Sur l’impact de la réforme du droit des obligations en droit de la construction (partie 1)

Publié le 26 février 2019 à 8h00    Mis à jour le 26 mars 2019 à 9h10

Daria BELOVETSKAYA

Dans le cadre de la modernisation du droit des obligations, l’ordonnance du 10 février 2016 pour les nouveaux contrats, sauf application immédiate de certaines dispositions, est entrée en vigueur au 1octobre 2016. Nous étudions ici les éventuels impacts de cette réforme sur le droit de la construction. Dans cette première partie, nous traitons de la formation du contrat. Les deux suivantes sont consacrées à la et à .

Daria BELOVETSKAYA
AVOCATE AUX BARREAUX DE PARIS ET DE SAINT-PETERSBOURG (Russie), associée fondatrice de l'AARPI Leca & Belovetskaya

Application des nouvelles dispositions dans le temps

Avant la réforme en France, la modernisation du droit des obligations a eu lieu principalement par voie prétorienne. Cela a abouti progressivement à une perte de clarté et de visibilité du droit des obligations français pour les acteurs économiques et donc à l’affaiblissement de la sécurité juridique.

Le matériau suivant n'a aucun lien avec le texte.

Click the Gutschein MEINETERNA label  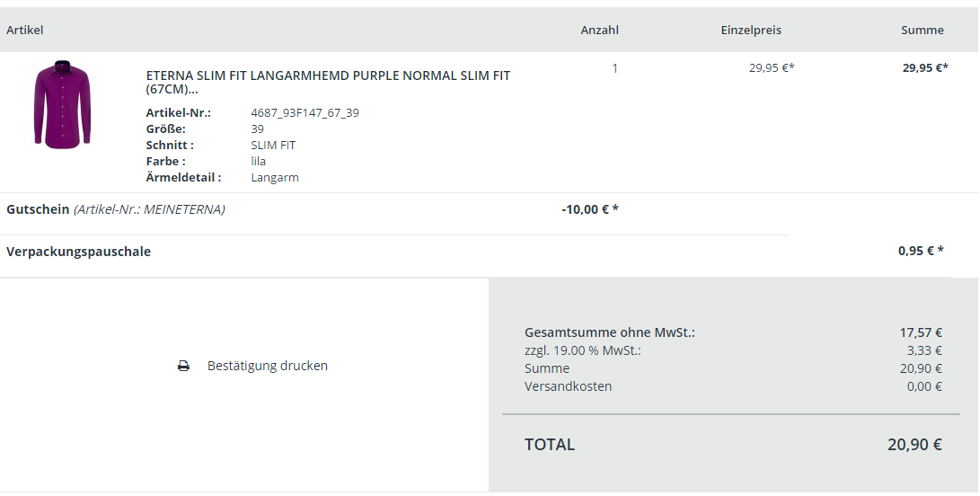[x=115, y=209]
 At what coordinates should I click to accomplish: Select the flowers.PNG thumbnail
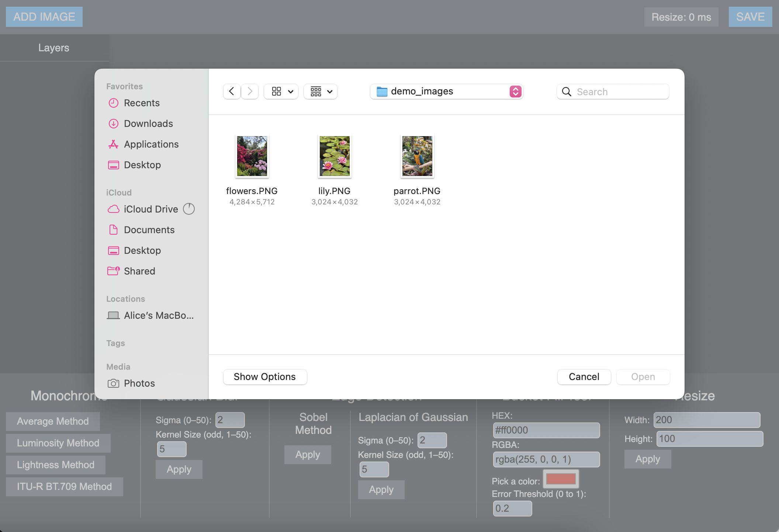click(x=252, y=156)
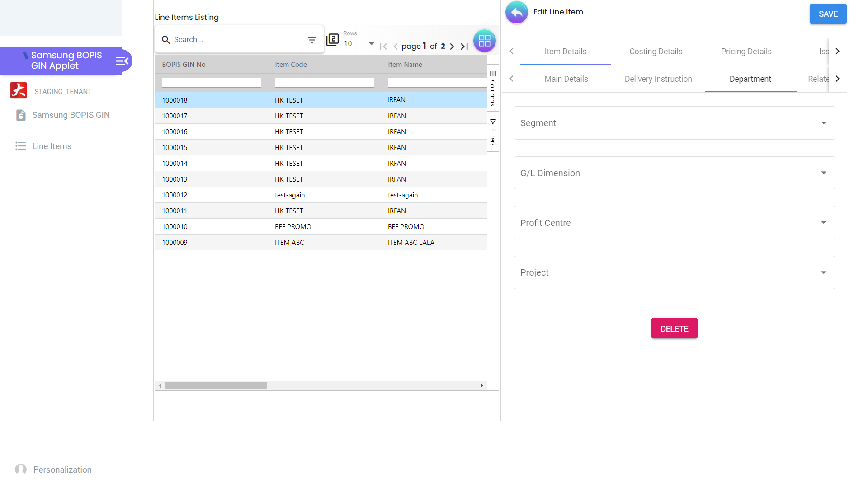
Task: Go to next page of listing
Action: [x=452, y=46]
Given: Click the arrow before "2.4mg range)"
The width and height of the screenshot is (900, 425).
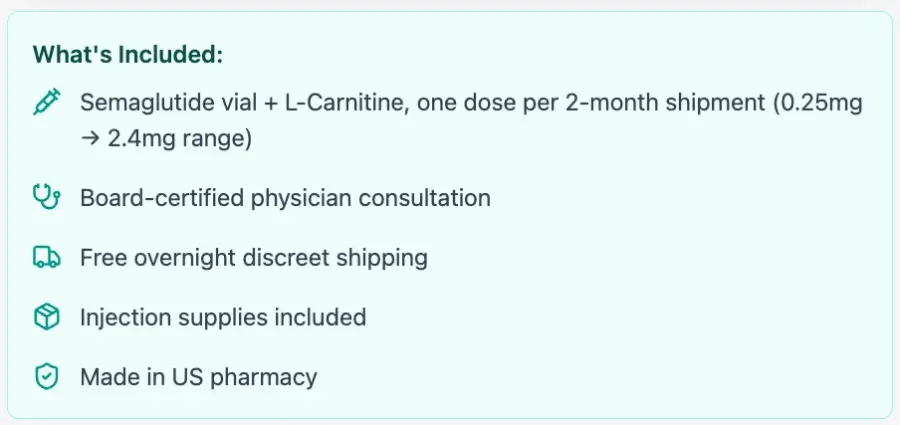Looking at the screenshot, I should point(91,140).
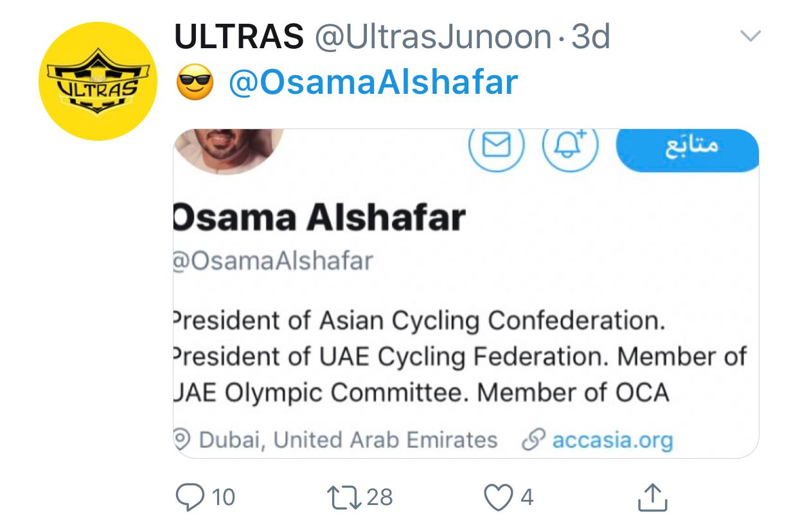Click the ULTRAS yellow profile avatar

click(98, 82)
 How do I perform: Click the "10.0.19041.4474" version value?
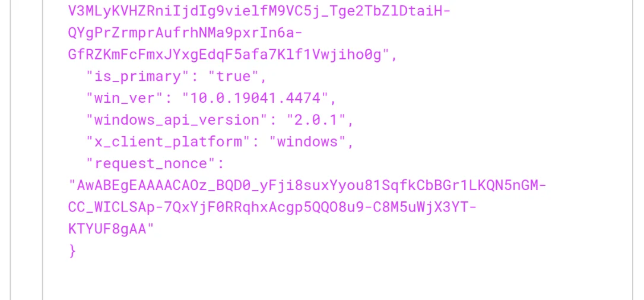(x=255, y=99)
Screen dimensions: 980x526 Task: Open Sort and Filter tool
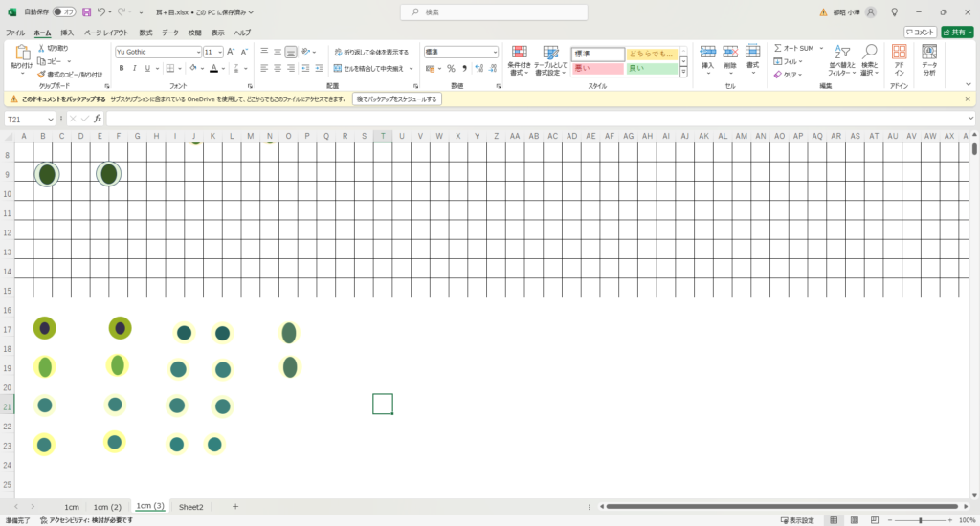pyautogui.click(x=841, y=57)
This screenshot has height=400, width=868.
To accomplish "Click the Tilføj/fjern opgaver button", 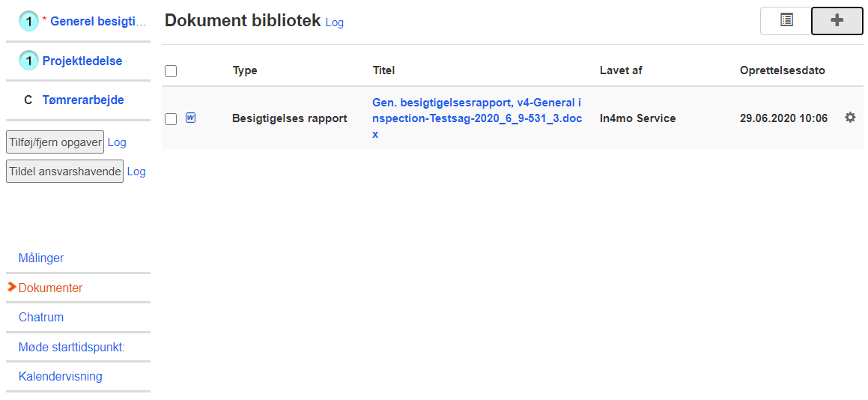I will (55, 142).
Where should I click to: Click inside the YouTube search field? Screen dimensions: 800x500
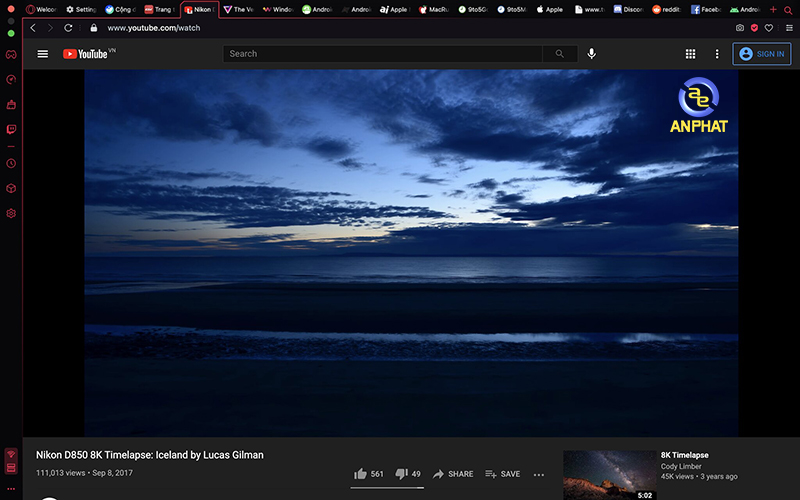(x=385, y=54)
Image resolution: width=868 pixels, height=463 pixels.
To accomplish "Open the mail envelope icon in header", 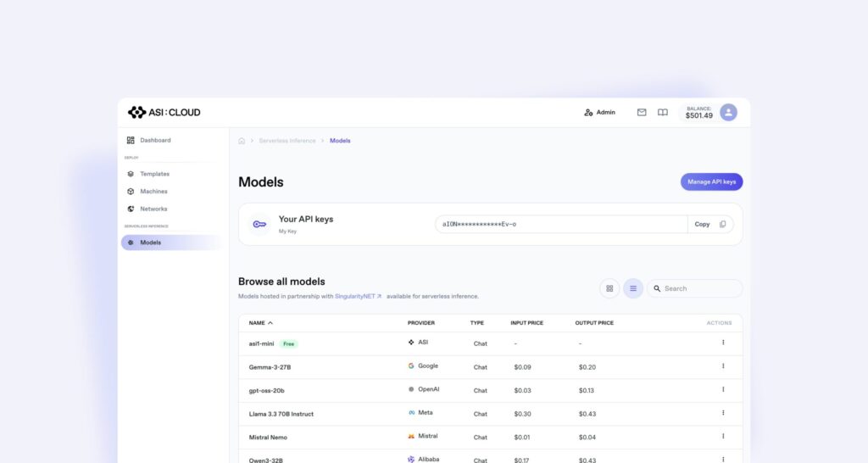I will pos(642,112).
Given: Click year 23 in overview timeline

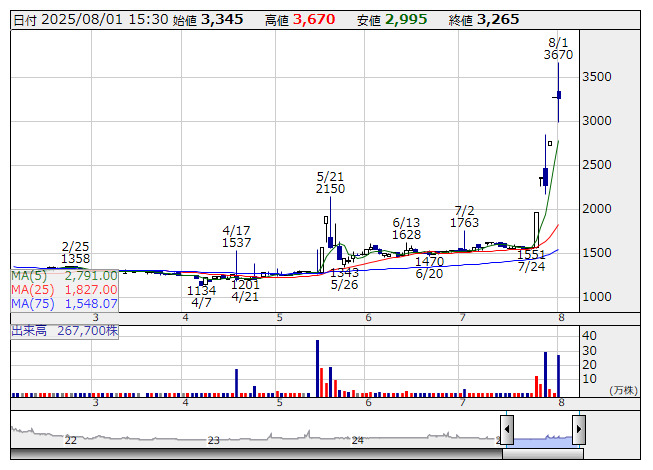Looking at the screenshot, I should coord(213,440).

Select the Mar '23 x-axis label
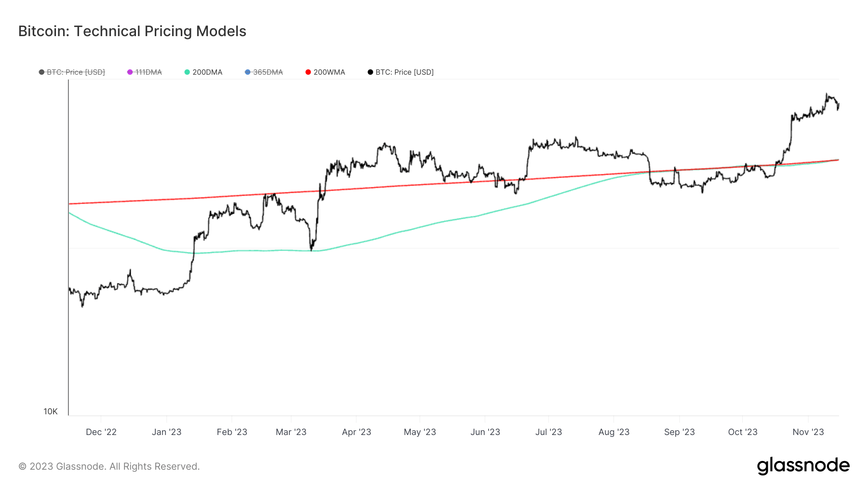click(291, 432)
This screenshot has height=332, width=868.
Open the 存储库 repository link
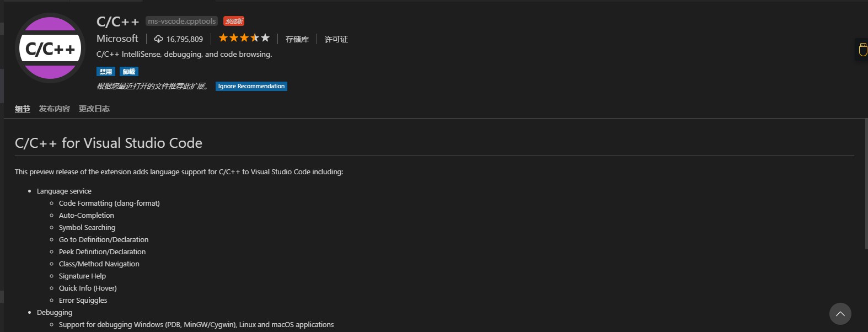[297, 39]
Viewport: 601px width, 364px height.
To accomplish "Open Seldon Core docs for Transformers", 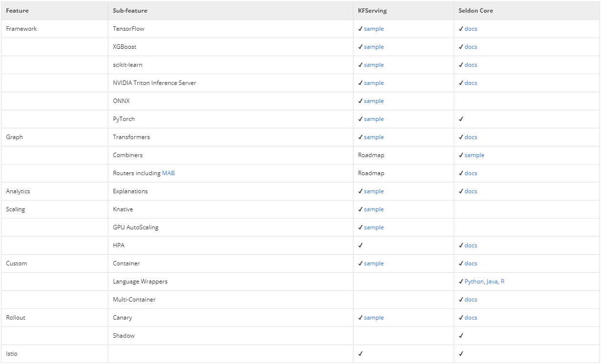I will coord(471,137).
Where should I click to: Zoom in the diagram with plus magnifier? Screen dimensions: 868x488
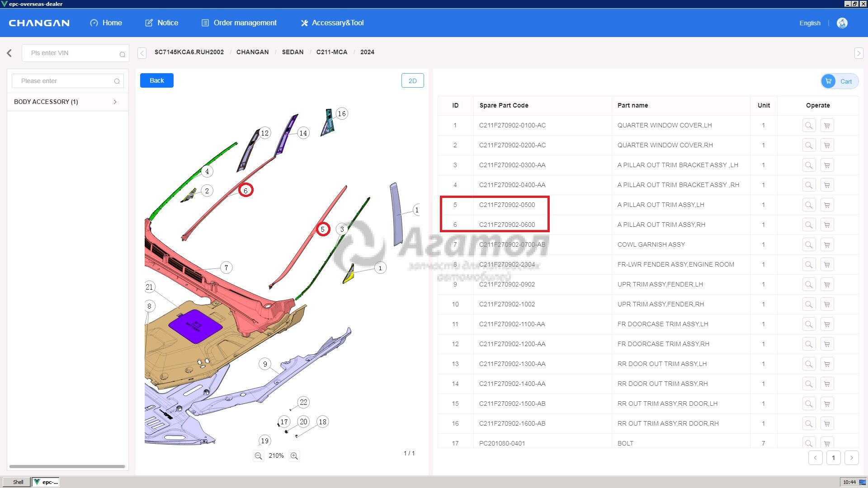coord(294,456)
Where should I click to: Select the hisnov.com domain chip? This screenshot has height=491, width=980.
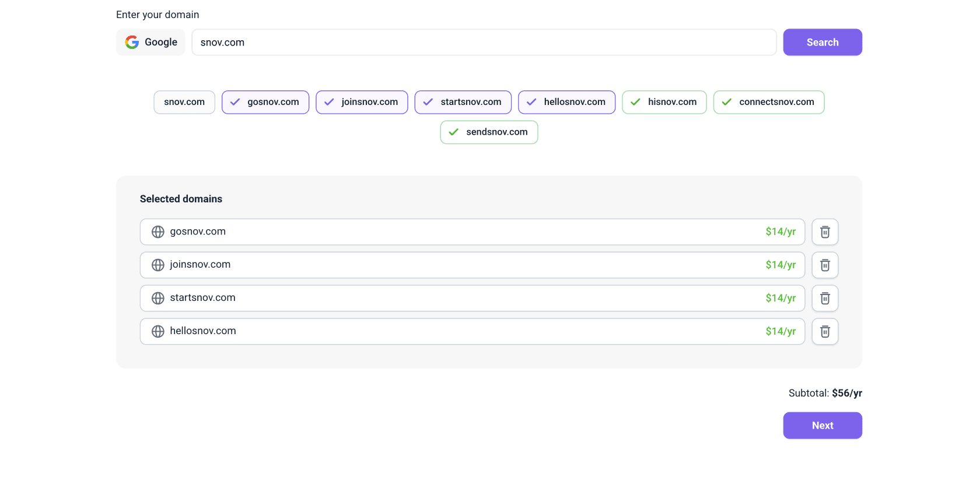point(664,102)
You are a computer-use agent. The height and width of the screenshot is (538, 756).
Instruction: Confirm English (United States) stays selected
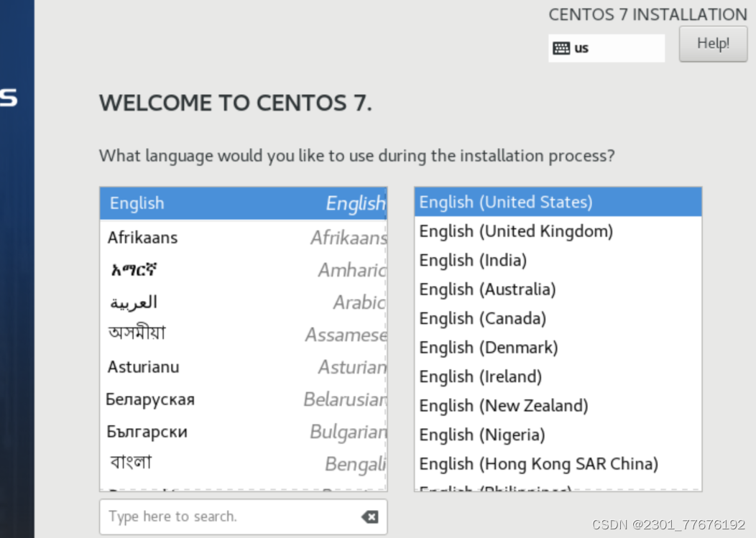coord(506,202)
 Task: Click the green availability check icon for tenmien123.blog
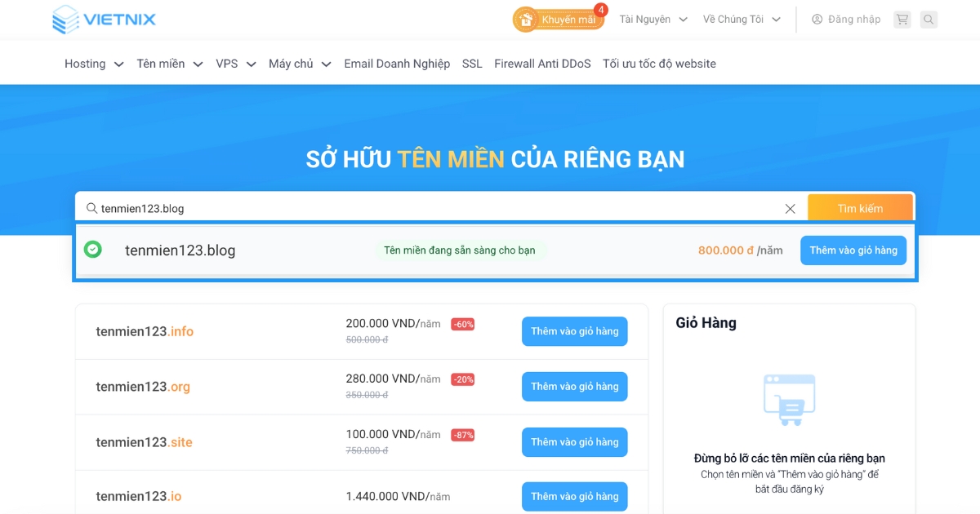[93, 250]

C’est la raison pour laquelle à la suite de différentes études et de plusieurs avants projets (1), dans le cadre de la loi d’habilitation du 16  février 2015 relative à la modernisation et à la simplification du droit et des procédures dans les domaines de la justice et des affaires intérieures, a été adoptée l’ordonnance du 10 février 2016 entrée en vigueur au 1er octobre 2016 pour les nouveaux contrats sauf application immédiate de certaines dispositions (2).

Ce texte a fait l'objet de plusieurs modifications par la loi de ratification n° 2018-237, laquelle est entrée en vigueur le 1er octobre 2018. Trois versions du Code civil sont donc désormais susceptibles de s’appliquer. Il convient donc de rester vigilant au regard des dispositions transitoires et de leur application dans le temps. A cet égard, l’article 9 de l’ordonnance du 10 février 2016 prévoit que :

« Les dispositions de la présente ordonnance entreront en vigueur le 1er octobre 2016. Les contrats conclus avant cette date demeurent soumis à la loi ancienne. » La loi de la ratification a complété ce texte en précisant que cette dernière disposition s’applique « y compris pour leurs effets légaux et pour les dispositions d'ordre public ».